TenggaraNews.com, KENDARI – Banjir bandang yang melanda Desa Boenaga,Kecamatan Lasolo yang berada di Kabupaten Konawe Utara (Konut), Provinsi Sultra, diduga dampak dari aktivitas pertambangan.
Dugaan tersebut disampaikan Jaringan Pemerhati Investasi Pertambangan (JPIP).
Aktivitas tambang yang dilakukan perusahaan PT Manunggal Sarana Surya Pratama (MSSP) diduga jadi pemicu terjadinya banjir bandang di Desa Boenaga.
Presidium Jaringan Pemerhati Investasi Pertambangan (J-PIP), Habrianto mengatakan, pihak perusahaan hendaknya tak menyalahkan apalagi mengkambing hitamkan hujan sebagai dalil untuk berlindung dari musibah banjir yang menimpa masyarakat Desa Boenaga.

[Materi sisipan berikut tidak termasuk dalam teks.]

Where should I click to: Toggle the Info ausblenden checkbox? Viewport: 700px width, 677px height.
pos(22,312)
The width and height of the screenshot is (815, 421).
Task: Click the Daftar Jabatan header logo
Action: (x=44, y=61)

Pasalnya, banjir lumpur yang menyelimuti sarana pendidikan serta pemukiman masyarakat, jelas diduga akibat dari aktivitas pertambangan perusahaan tersebut.
Menurut Habrianto, selain karena intensitas hujan yang sangat tinggi, penyebab banjir lumpur juga diduga kuat akibat jebolnya penampungan limbah (tanah OB) perusahaan tambang nickel PT. MSSP.
“Banjir kali ini adalah banjir terparah, dan bukan karena intensitas hujan saja yang tinggi, namun penyebab utama dari banjir tersebut adalah karena kerusakan lingkungan yang diakibatkan dari aktivitas perusahaan yang beroperasi di wilayah tersebut,” jelasnya pada Kamis 7 Juli 2022.
Dia juga menyebutkan, banjir bandang yang terjadi akibat tidak terkendalinya nafsu para investor untuk meraup keuntungan, sehingga tidak memperhatikan kaidah-kaidah pertambangan, utamanya terkait tata kelola pertambangan yang baik dan benar.
“Tentunya hal tesebut merupakan masalah yang serius, ini menyangkut hajat hidup orang banyak. Jadi, harus sedini mungkin kita lakukan upaya upaya antisipatif, jangan asal nambang kemudian keselamatan masyarakat bukan menjadi soal,” katanya.
Habrianto juga menambahkan, ini merupakan salah satu kelalaian akibat kurangnya pengawasan dari Aparat Penegak Hukum (APH) serta instansi terkait dalam menertibkan, mengawasi serta menindak tegas para penambang-penambang yang tidak memperhatikan kaidah-kaidah pertambangan, akhirnya masyarakat yang menjadi tumbal dari bencana tersebut.
Karena itu, Habri meminta Kementerian Lingkungan Hidup dan Kehutanan (KLHK) agar segera meninjau izin lingkungan dari PT. MSSP, karena dinilai telah menimbulkan kerusakan lingkungan yang sangat parah serta merugikan masyarakat lingkar tambang.
“Untuk itu, kami akan segera melaporkan hal tersebut ke KLHK agar secepatnya ditindaklanjuti, dan jika terbukti ada kelalaian serta ketidaktaatan dari perusahaan dalam menjaga lingkungan, maka kami juga akan mendesak Kementerian ESDM untuk mengeluarkan surat rekomendasi penghentian aktivitas (pencabutan IUP), dan bila perlu dilakukan pembatasan atau pengurangan wilayah IUP, sehingga hutan sebagai paru-paru dunia berfungsi dengan baik,” tegas Habri.